In fact, seismologists at the U.S. Geological Survey, Reston, Va., predict a 63 percent probability that the Bay Area will experience a magnitude 6.7 earthquake or greater in the next 30 years. This statistic, when viewed in light of the after effects of the small but devastating Loma Prieta Earthquake in 1989, has led the city of San Francisco down a preemptive path to disaster mitigation and recovery that is paving the way for other jurisdictions on the West Coast.
A Progressive Approach to Recovery
A little more than a year ago on the anniversary of the 1906 San Francisco Earthquake, Mayor Ed Lee signed into law the Mandatory Soft Story Retrofit Ordinance, which requires the evaluation and retrofit of “soft-story buildings” in the Bay Area.
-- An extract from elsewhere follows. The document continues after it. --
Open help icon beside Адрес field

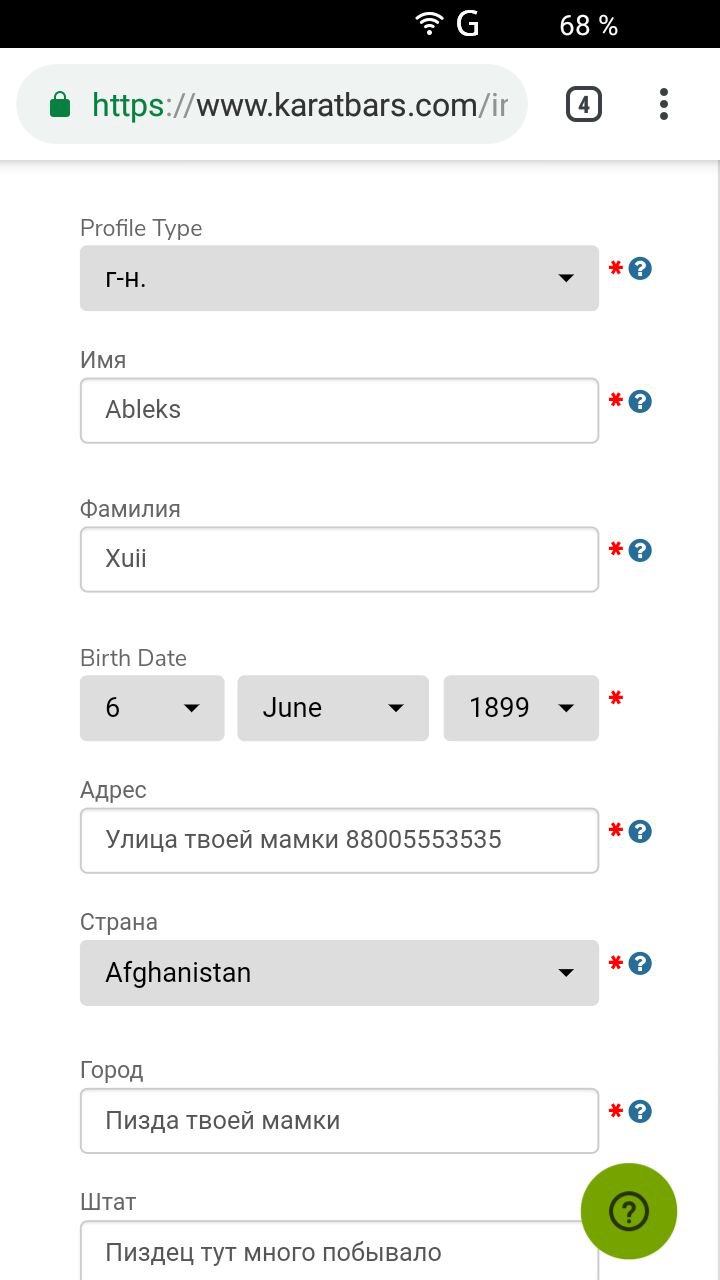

This means current owners of multi-unit, wood-framed buildings must retrofit their structures to better withstand the effects of earthquakes.
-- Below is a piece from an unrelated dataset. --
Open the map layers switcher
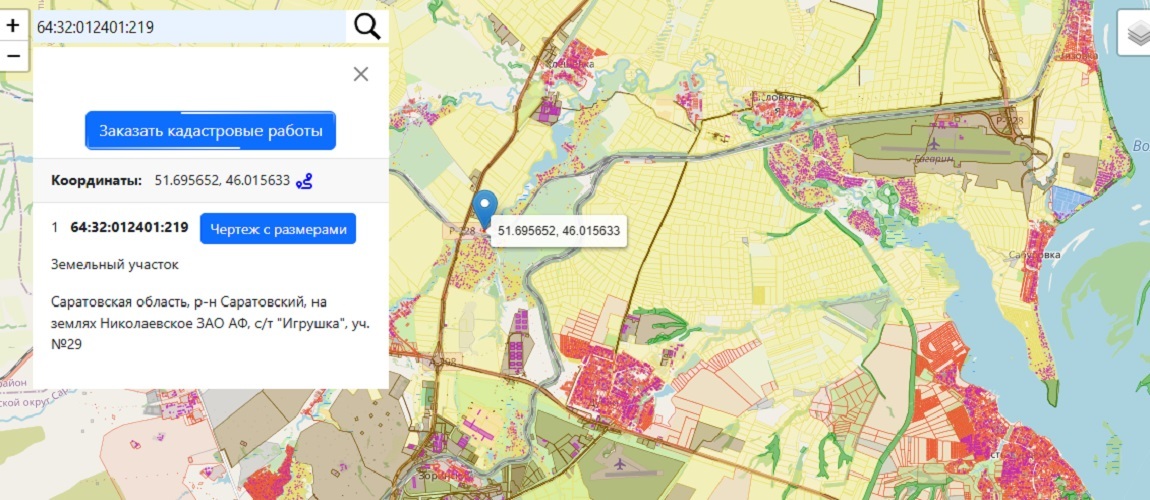[1134, 35]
While a building mandate of this sort isn’t exactly new (the city of Fremont, Calif., instituted a retrofit ordinance that affected 30 buildings), nothing to date has been attempted on this scale.
“It’s really groundbreaking for a major jurisdiction,” notes David Bonowitz, a San Francisco-based structural engineer and the chair of the Existing Buildings Committee of the Chicago-based National Council of Structural Engineers Associations. “It’s way ahead of what FEMA has ever expected, and really it comes from political leadership … and community consensus.”
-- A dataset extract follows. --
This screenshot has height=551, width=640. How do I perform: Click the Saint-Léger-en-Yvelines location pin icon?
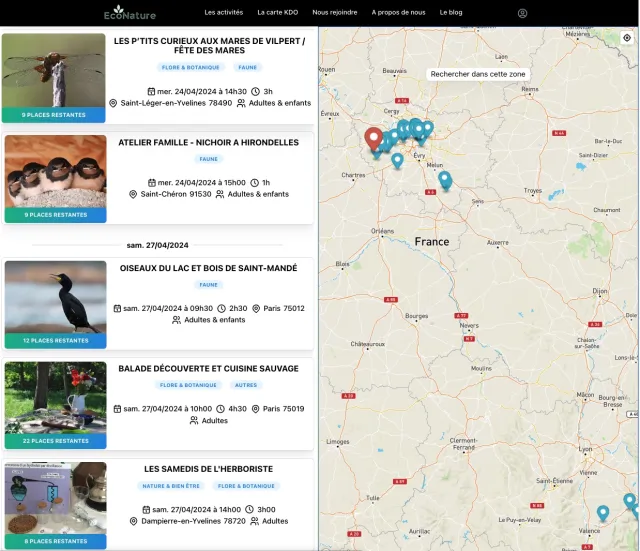pos(113,103)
Following the Loma Prieta Earthquake, political leaders in San Francisco worked with industry experts and community members to understand the likely impacts on the city from the next major earthquake and initiated the Community Action Plan for Seismic Safety (CAPSS). The Applied Technology Council (ATC), a nonprofit organization that develops and promotes state-of-the-art, user-friendly engineering resources and applications to mitigate the effects of natural and other hazards on the built environment, was commissioned by CAPPS to conduct a study, titled “Earthquake Safety for Soft-Story Buildings”, that investigates the impact of weak buildings on the city’s resiliency.
The ATC found there are approximately 4,300 wood-frame buildings built before Jan. 1, 1978, the date previously used to distinguish obsolete structural designs from acceptable structures of this building type within the California Health and Safety Code. All these buildings—occupied by nearly 58,000 people, 2,000 businesses and employing nearly 7,000 people—may have a soft-story condition that is within the scope of the new mandate.
While these wood-frame buildings may be deemed unsafe during an earthquake (though safe for occupancy), damage alone isn’t driving the legislation.
“What’s driving it is loss of housing. What’s driving it is the idea of a city’s recovery capacity,” Bonowitz suggests.